Since the first time I visited Venice I have said that it's like a dream. It is a city unlike any other. It is not only its canals and narrow streets that make Venice so unique — it is the whole fantasy of it. What I mean by fantasy is that Venice is an impossibility. Venice is a city built on top of disappearing marshlands in the middle of a lagoon. Its foundations are wooden stakes that were driven into the water, topped by limestones to create an even and sturdy ground for building. The city is filled with grand palaces and churches that have survived hundreds of years almost intact. No one had expected the city to last this long, and even today Venice’s fate looks rather gloomy with rising sea levels and sinking foundations.
I had been to Venice twice before, and when the opportunity arose to visit a third time, I couldn’t pass it up. That is how I ended up in ITAL/ARCH 311: “Venice: Self-Representation, Performance, and Reception,” a course cotaught by Professor Fabio Finotti of the Italian Studies Program and Professor Raffaela Giannetto of PennDesign, funded by Penn’s Humanities + Urbanism + Design (H+U+D) initiative.
My previous travels to Venice had been through the Penn-in-Venice summer program, where I took courses in Italian language, history, and art history, but what I also learned through these trips was that Venice is much more than a “floating” museum or a tourist day-trip.

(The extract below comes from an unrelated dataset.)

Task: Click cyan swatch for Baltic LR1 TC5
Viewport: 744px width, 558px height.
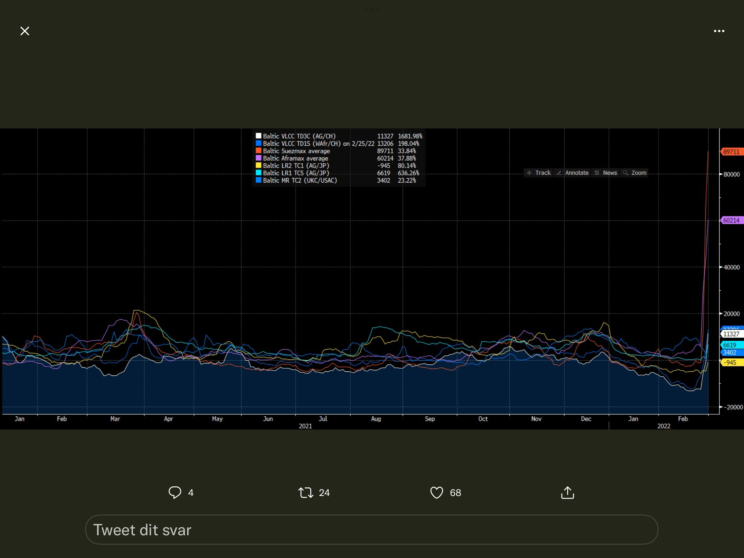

Through ITAL/ARCH 311, I learned about the beginnings of Venice and its development as an empire. The course presented a thorough exploration of Venice from its origins to its present-day status and its attempts to represent itself to the world through a variety of myths. It also examined these self-representations through the use of texts, visuals, and built form. What made this course unique and rewarding was the quality and amount of primary texts presented to us as we investigated each stage of the history of Venice, from the visit to the Kislak Center for Special Collections, Rare Books and Manuscripts in Van Pelt Library to the end-of-the-semester trip abroad. The visual imagery presented in class created a clear picture of Venice throughout the years, and little slivers of information contextualized life in Venice at every century.